Security & Fleet Management
Sarvekshanam implements multiple layers of security to ensure distributed remote execution is safe.
Master ↔ Slave Authentication (JWKS)
The Go Slaves DO NOT blindly execute incoming HTTP requests.
- The Master generates an RSA keypair on startup and exposes its public key via a
.well-known/jwks.json endpoint.
- The Master signs short-lived (5 min) JWTs for every execution request.
- The Slave fetches the Master’s JWKS and verifies the JWT signature before executing any module.
Asymmetric Payload Encryption
To prevent interception of sensitive module parameters (e.g., passwords or auth tokens passed to a scan):
- Slaves generate their own RSA-2048 keypair on startup.

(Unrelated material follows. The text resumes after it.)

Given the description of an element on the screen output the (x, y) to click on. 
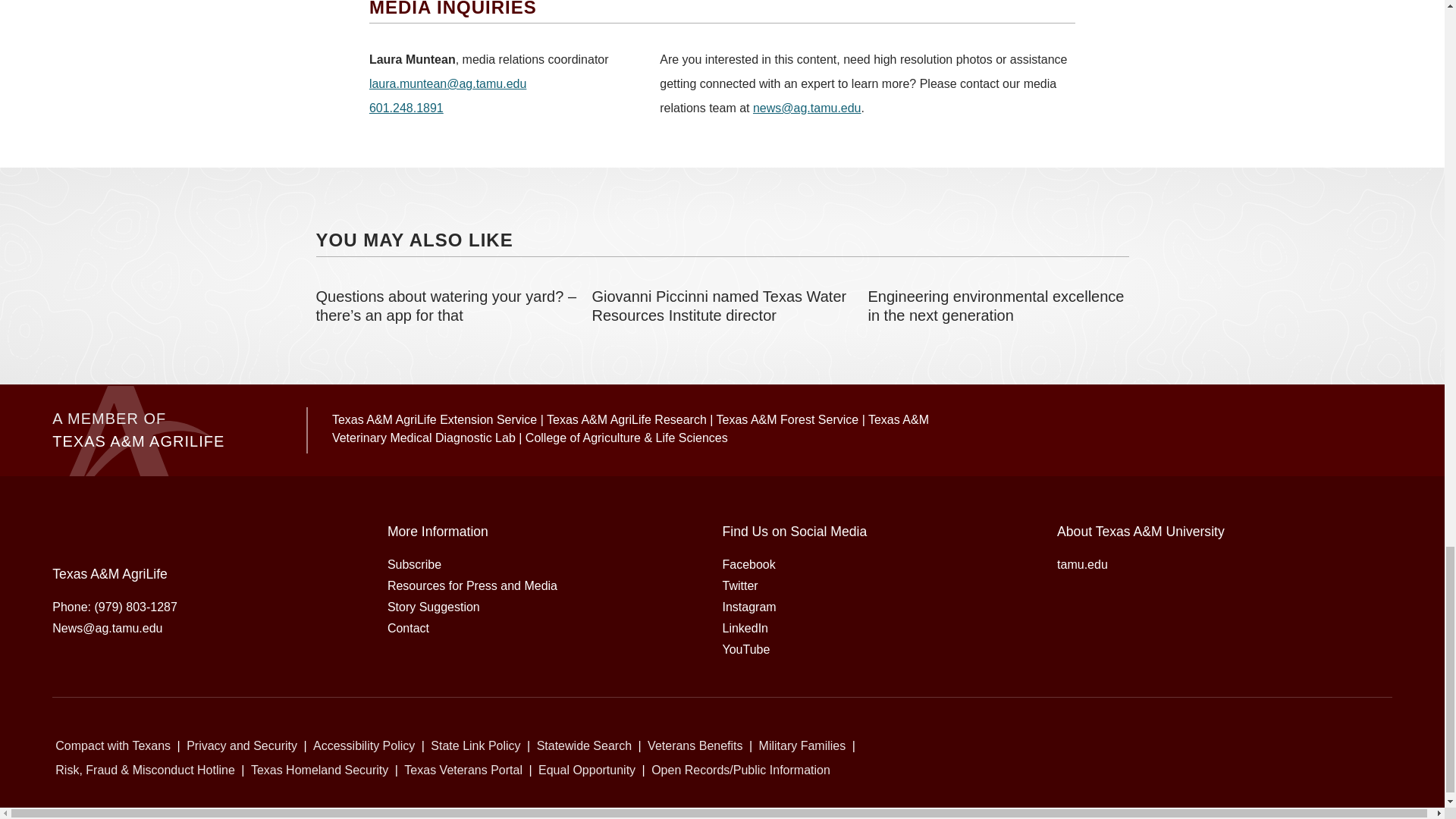
601.248.1891 (406, 107)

- Slaves expose their public key at
/pubkey.
- The Master encrypts sensitive parameters using the Slave’s public key (RSA-OAEP SHA-256) before sending them.

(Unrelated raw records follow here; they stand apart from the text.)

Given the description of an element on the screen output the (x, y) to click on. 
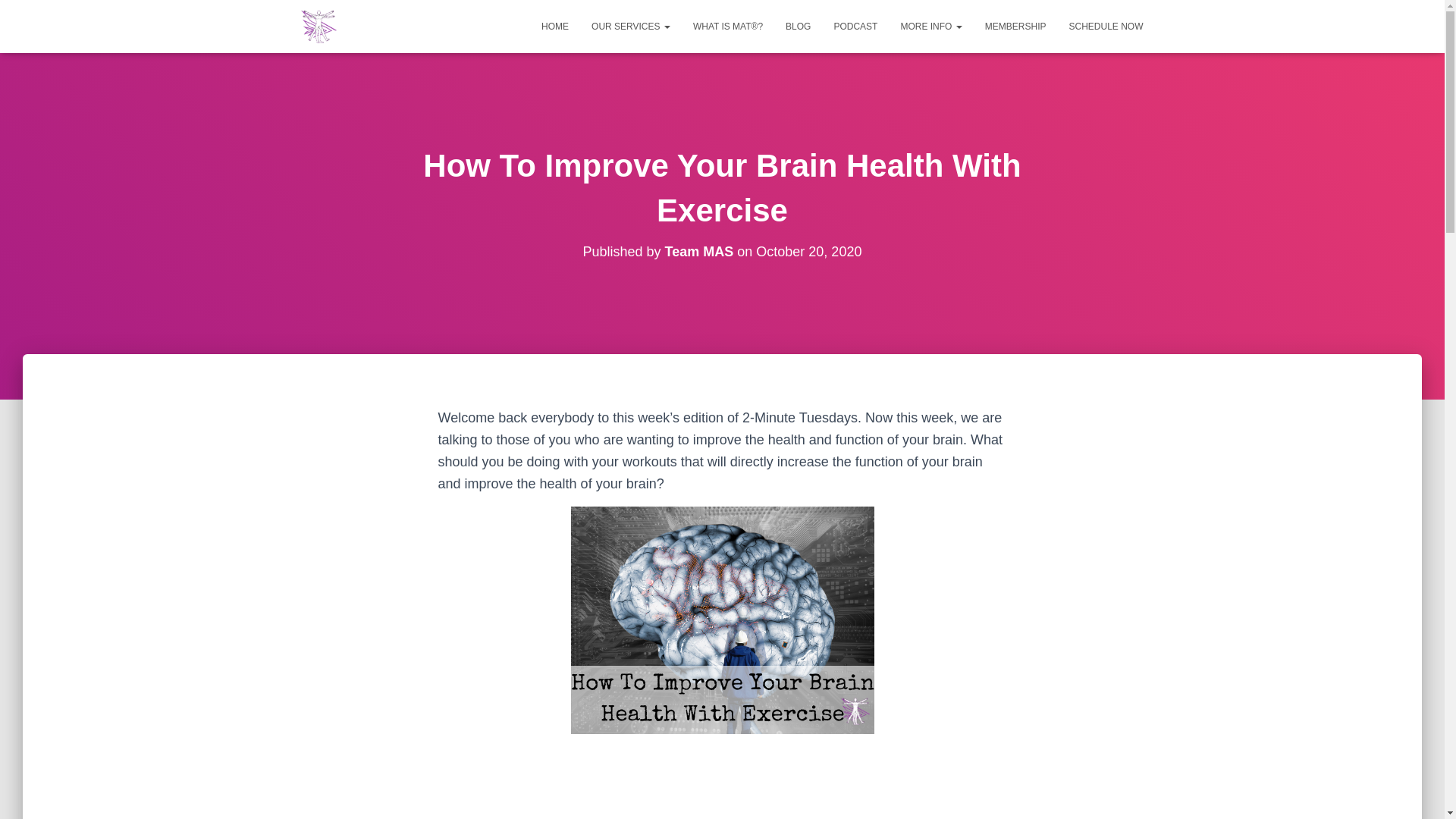
Team MAS (699, 251)
More Info (930, 26)
MORE INFO (930, 26)
Muscle Activation Schaumburg (318, 26)
Blog (798, 26)
Home (554, 26)
OUR SERVICES (630, 26)
Our Services (630, 26)
Podcast (855, 26)
MEMBERSHIP (1016, 26)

- Only the specific Slave can decrypt the payload.
Execution Isolation
Every time a module runs on a Slave, a unique, ephemeral sandbox directory (/tmp/sarv_<uuid>) is created.

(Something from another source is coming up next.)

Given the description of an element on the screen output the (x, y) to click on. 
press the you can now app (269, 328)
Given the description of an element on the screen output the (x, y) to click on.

- The module files are copied into the sandbox.
- The process executes with the sandbox as its working directory.
- After execution and file retrieval, the sandbox is entirely deleted.
Admin Gatekeeping
Certain modules can be marked with "requires_strict_approval": true in their manifest.json.
When a user attempts to run these modules, the request is queued in a pending_approval state. An administrator must approve the execution from the UI before the Master dispatches it to the Slave.